Revitalization of Jekyll Island will make all Georgians proud

By Bob Krueger

The following Op-Ed piece was printed in the Savannah Morning News  and the Brunswick News on December 19, 2009 and in the Atlanta Journal-Constitution on December 21, 2009.

Note section in red, IPJI

I have been deeply involved in the process of revitalizing Jekyll Island since accepting my appointment to the Jekyll Island Authority board in August 2006. I would like to share an insider's perspective.

On Dec. 7, we celebrated the beginning of construction that will continue until the new Jekyll Island beach village is complete in 2012. The first phase of this project is Great Dunes Park, an open, accessible and environmentally-sensitive public space for all guests to enjoy a day at the beach.

This vision is not unlike my earliest memories of Jekyll Island, arriving with a carload of kids and gear. To commemorate the day and to recognize the importance of public space, Gov. Sonny Perdue joined board members to plant a ceremonial tree.

On Dec. 8, the determination was made that we would be unable to come to terms with our selected private partner to help us construct the new hotels and shops planned for the beach village. This was a tough decision; both parties had worked long and hard to create a win-win agreement. But in the end it was the persistent uncertainty with the economy that made coming to terms over a definite timeline impossible.

In 2007 when Gov. Perdue signed the lease extension to the Jekyll Island Authority making revitalization possible, his direction to the board was to make the right decisions for the island and Georgia's citizens. He repeated this to me Dec. 7 at our groundbreaking celebration, saying he trusted us to do the right thing.

The JIA board members, coming from different walks of life and bringing various, but all successful backgrounds, have followed through with that commitment. And while this recent agreement could not be settled, we will continue to work hard to accomplish our objective for bringing new hotels to the island.

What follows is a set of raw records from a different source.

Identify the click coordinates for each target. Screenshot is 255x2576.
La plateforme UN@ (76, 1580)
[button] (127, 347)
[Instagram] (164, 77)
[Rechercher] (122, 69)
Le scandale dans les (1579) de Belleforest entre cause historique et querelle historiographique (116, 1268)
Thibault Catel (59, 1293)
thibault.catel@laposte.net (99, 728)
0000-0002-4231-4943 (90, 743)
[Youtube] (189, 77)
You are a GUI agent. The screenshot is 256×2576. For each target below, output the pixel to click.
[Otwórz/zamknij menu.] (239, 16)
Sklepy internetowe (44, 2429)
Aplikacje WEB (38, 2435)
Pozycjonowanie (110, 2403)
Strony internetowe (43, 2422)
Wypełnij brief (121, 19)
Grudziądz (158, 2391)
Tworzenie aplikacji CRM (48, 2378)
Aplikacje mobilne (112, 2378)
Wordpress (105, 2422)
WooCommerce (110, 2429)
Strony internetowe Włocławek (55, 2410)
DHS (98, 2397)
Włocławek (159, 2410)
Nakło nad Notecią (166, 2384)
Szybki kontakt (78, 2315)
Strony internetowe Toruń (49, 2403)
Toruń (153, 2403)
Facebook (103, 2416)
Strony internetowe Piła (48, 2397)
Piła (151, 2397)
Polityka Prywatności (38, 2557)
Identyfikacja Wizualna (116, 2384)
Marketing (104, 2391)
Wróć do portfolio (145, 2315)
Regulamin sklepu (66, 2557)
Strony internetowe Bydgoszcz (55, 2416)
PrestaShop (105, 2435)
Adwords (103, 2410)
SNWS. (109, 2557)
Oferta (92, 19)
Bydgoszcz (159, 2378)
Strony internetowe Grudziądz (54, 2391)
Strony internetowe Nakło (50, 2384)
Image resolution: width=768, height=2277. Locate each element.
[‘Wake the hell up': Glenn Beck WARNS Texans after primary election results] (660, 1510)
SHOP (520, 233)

Critics abound, and I liken them to armchair quarterbacks yelling at the television suggesting they could make better play calls than the professionals on the field. They yell and scream, then ask to pass the chips.

Those of us committed to making positive change must tighten our chin straps and work towards the goal of revitalization. In doing so, we will reverse the 20-year downward trend in visitation and avoid a crisis which would put in jeopardy the JIA's ability to protect the natural and historic resources that are unique.

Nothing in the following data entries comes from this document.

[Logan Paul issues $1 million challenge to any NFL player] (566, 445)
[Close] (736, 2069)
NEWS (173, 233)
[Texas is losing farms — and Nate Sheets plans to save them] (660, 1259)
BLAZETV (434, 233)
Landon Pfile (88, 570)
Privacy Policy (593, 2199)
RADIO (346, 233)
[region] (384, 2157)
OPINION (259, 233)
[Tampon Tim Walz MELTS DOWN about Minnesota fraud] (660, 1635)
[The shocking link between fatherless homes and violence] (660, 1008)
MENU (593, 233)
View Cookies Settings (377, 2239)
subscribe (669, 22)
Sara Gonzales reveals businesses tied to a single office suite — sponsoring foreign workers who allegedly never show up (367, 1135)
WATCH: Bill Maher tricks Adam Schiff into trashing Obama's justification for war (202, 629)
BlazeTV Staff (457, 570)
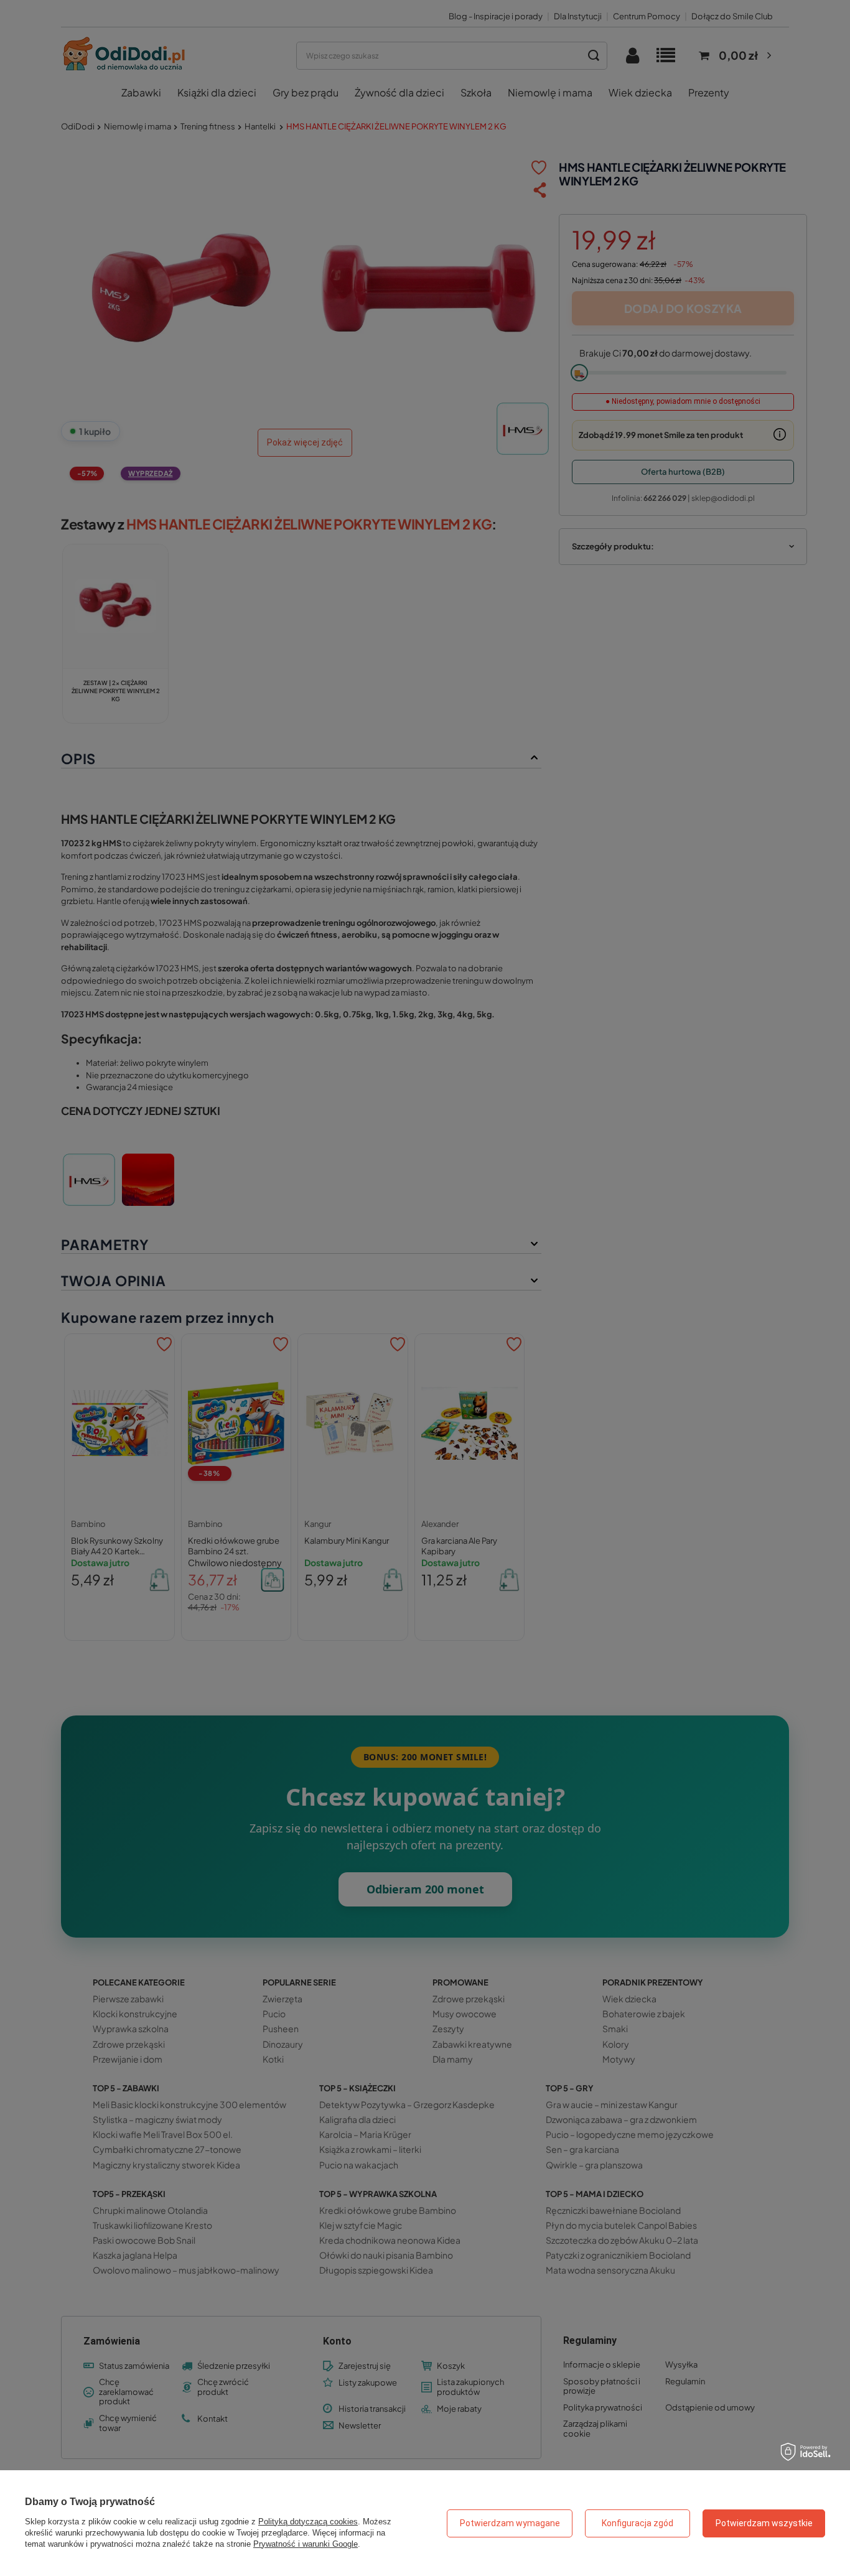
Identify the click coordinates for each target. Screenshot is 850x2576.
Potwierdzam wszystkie (764, 2523)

I thank the members of the JIA board, the professionals at the Reynolds Companies and all involved for their efforts. I regret that the partnering agreement could not be completed, but we will press on.

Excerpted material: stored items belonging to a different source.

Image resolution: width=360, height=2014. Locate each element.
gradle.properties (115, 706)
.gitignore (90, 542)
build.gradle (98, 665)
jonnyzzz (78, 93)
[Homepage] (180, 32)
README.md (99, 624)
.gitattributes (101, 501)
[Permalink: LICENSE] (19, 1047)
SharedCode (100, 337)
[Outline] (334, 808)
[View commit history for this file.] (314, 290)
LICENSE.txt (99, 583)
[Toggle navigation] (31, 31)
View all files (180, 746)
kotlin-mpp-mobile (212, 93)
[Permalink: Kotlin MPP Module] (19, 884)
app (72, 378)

The economy is posing difficulties, but with a wonderful new convention center underway and a terrific plan for an integrated beach village Jekyll Island remains a great opportunity. Revitalization will be accomplished in a responsible manner that will make Georgians proud.

When that day comes, I will celebrate not publicly but by reliving those early memories and perhaps take a nice quiet walk on the beach.

Bob Krueger is CEO of ComSouth Corporation and chairman of the Jekyll Island Authority.